▶ DIRECTIONS FOR THIS TASK
Because the entries hold pictures, reproduce only their words, exactly as written.

▶ STORED DATA
····················

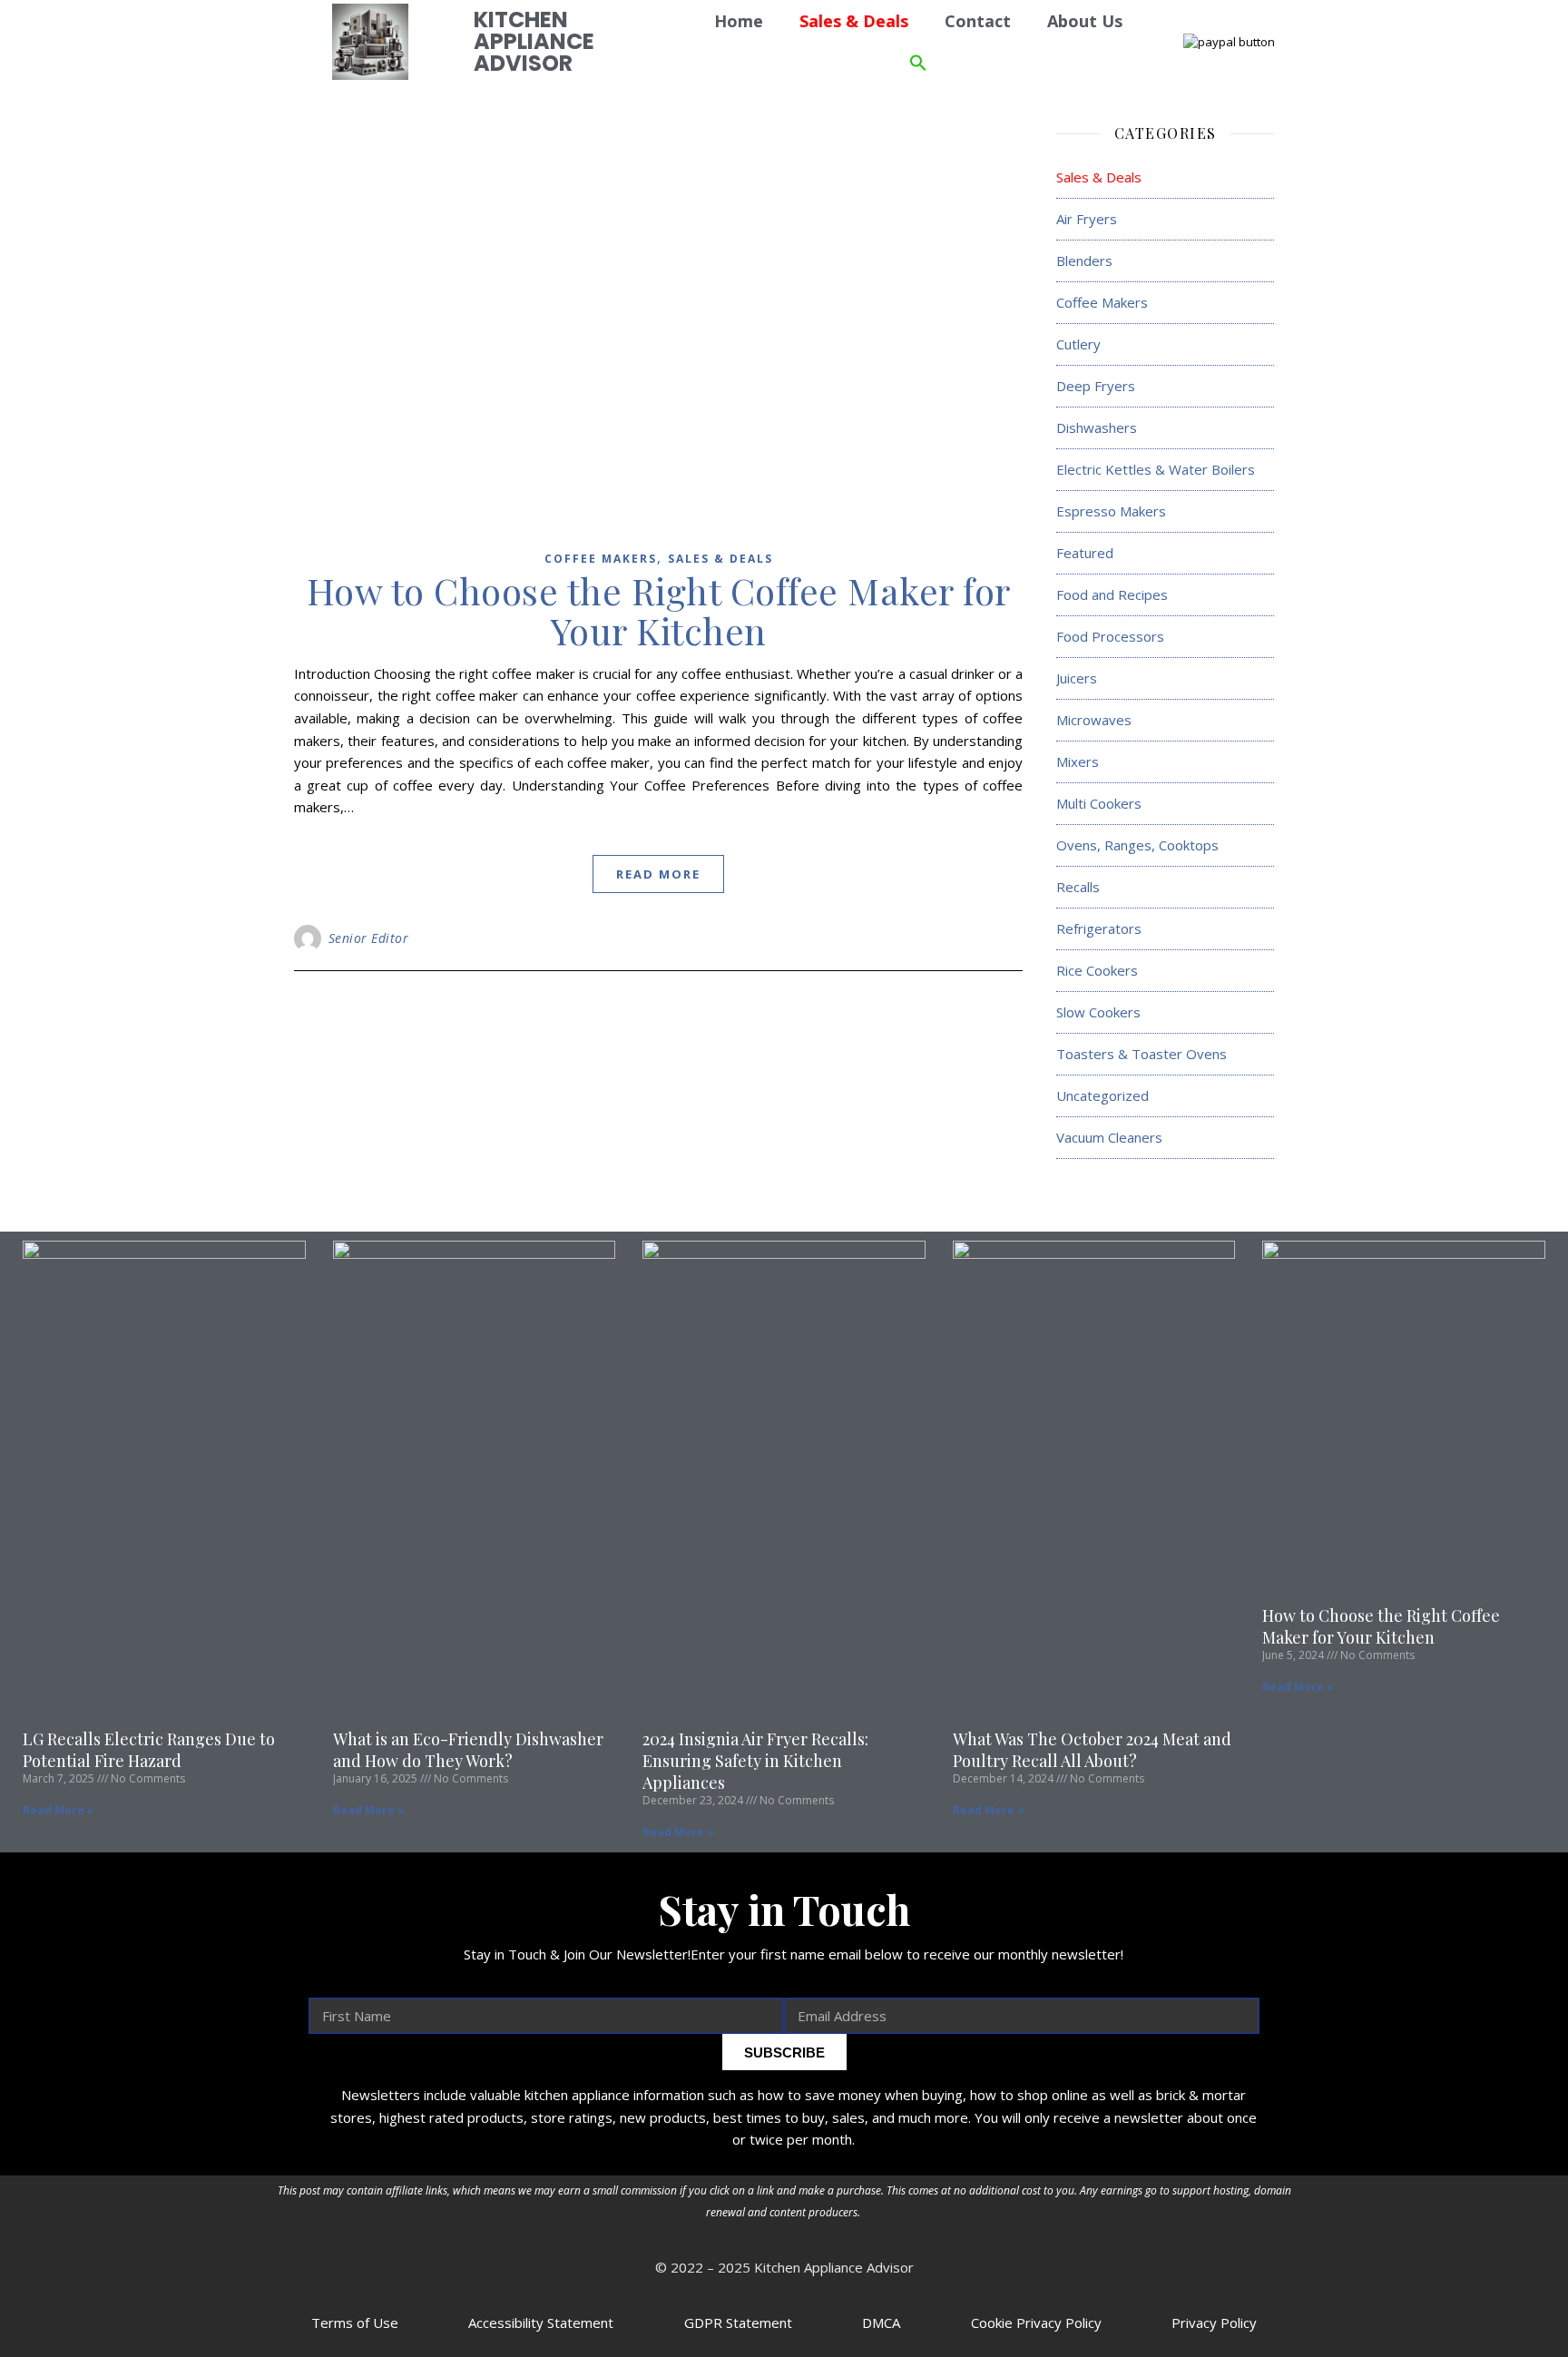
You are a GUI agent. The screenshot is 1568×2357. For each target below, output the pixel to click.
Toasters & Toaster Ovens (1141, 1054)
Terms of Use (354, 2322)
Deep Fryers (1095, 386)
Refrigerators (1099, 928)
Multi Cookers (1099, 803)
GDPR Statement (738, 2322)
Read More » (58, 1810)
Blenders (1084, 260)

····················

▶ REPLY
You are a GUI agent. The screenshot is 1568×2357. For each target below, output the pixel to click.
Toasters & Toaster Ovens (1141, 1054)
Terms of Use (354, 2322)
Deep Fryers (1095, 386)
Refrigerators (1099, 928)
Multi Cookers (1099, 803)
GDPR Statement (738, 2322)
Read More » (58, 1810)
Blenders (1084, 260)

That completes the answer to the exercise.